Dr. Dexter Turnkvest, HCA Gulf Coast Regional Medical Director for Bariatrics, explained that patients often need navigation guidance in the process.

“We want our patients not to feel alone,” he said.

Dr. Turnest also serves as Bariatric Medical Director at HCA Northwest, and Medical Director at HCA Conroe, President of the Harris County Medical Society.

He explained that the bariatry belongs to HCA Houston Healthcare’s Redefine Clinical Weight Loss Program, which offers personalized treatment for patients.

“We have mainly tried to develop a comprehensive program for overweight people,” he said.

Turnquest explained that the resources are available to patients who can achieve their ideal weight through exercise, diet, or medication.

For others, surgery may offer another option.

“Excess weight is one of the things that no one wants to talk about,” he said. “The truth is that it is the disease of our time. “Most Americans are overweight, and in fact the percentage of overweight people is increasing every year.”

“Every segment of society is excited,” Turnst added.

“The diseases it brings are significant; they shorten people’s lives, they reduce their quality of life,” he said.

These conditions include diabetes, kidney problems, and hypertension, all of which are risk factors for COVID-19.

“The biggest predictor of COVID death was obesity,” he said. “COVID pointed out that this is a serious issue, not one that can be ignored.”

Patients with a BMI above 40 with Redefine are candidates for gastric or gastric bypass. The two most popular types of bariatric surgery limit the amount of food a patient eats, as well as how hungry he or she becomes. These procedures may also be helpful for patients with a low BMI who have symptoms associated with obesity, including type 2 diabetes, hypertension, and sleep apnea.

All available procedures are part of the treatment plan, Turnst said. “We are not treating anything,” he explained. “What we do is control something.”
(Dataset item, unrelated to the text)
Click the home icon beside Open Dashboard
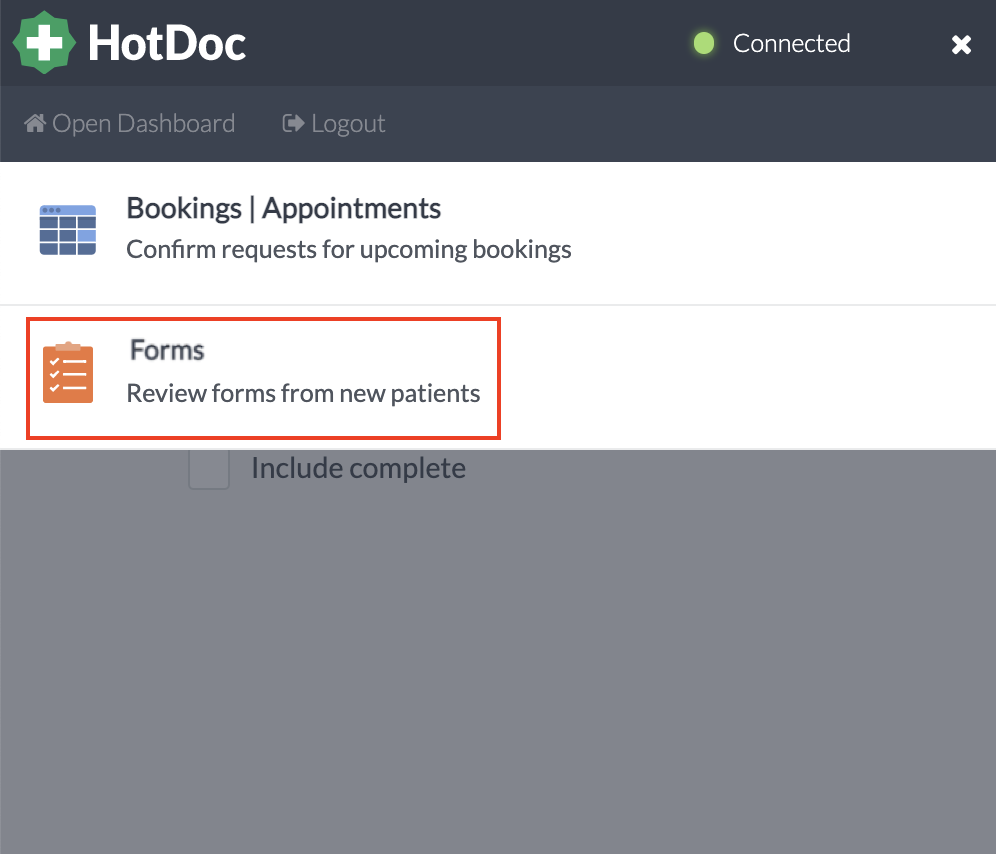This screenshot has height=854, width=996. (x=35, y=122)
Turnquest explained that doctors follow patients with Redefine for as long as the patient wants after surgery.

“We are committed to the success of our customers,” he said. “You just don’t leave after the operation.”

Redefine works with nutritionists, exercise specialists and therapists to ensure the continuation of healthy habits. There are also support groups.

“This is not a sprint to the finish line,” said Sarten. “This is a marathon. This is a lifelong decision. You need the support of your loved ones և medical team. ”

Obesity can often be a mental battle. For Sarten, trying all the diets չ not seeing results was a loss.

“It takes so long to see the pounds go down,” he said. “You do not see the needle moving on the scales, it’s very frustrating.”

Sarten felt his head hit the wall.

“I just felt I had no choice,” he said.

As a nurse, she spent a lot of time studying bariatric surgery before making the decision to continue.

“I was a little impatient with the surgery,” he said. “Most people only hear negative things. “I learned that bariatric surgery is safer than hip replacement surgery.”

However, it is not a magic pill, he tells patients.

“This is a tool,” he said. “It’s still a lot of work. You still have to read the labels և practice. It just helps you make a good choice. ”

And while COVID could raise awareness about the health complications of obesity, he hopes it will spark a long conversation.

“You deserve to be comfortable in your own skin,” he said. “You deserve to be healthy. It is very important to be healthy. “

Lindsay Peyton is a freelance writer based in Houston.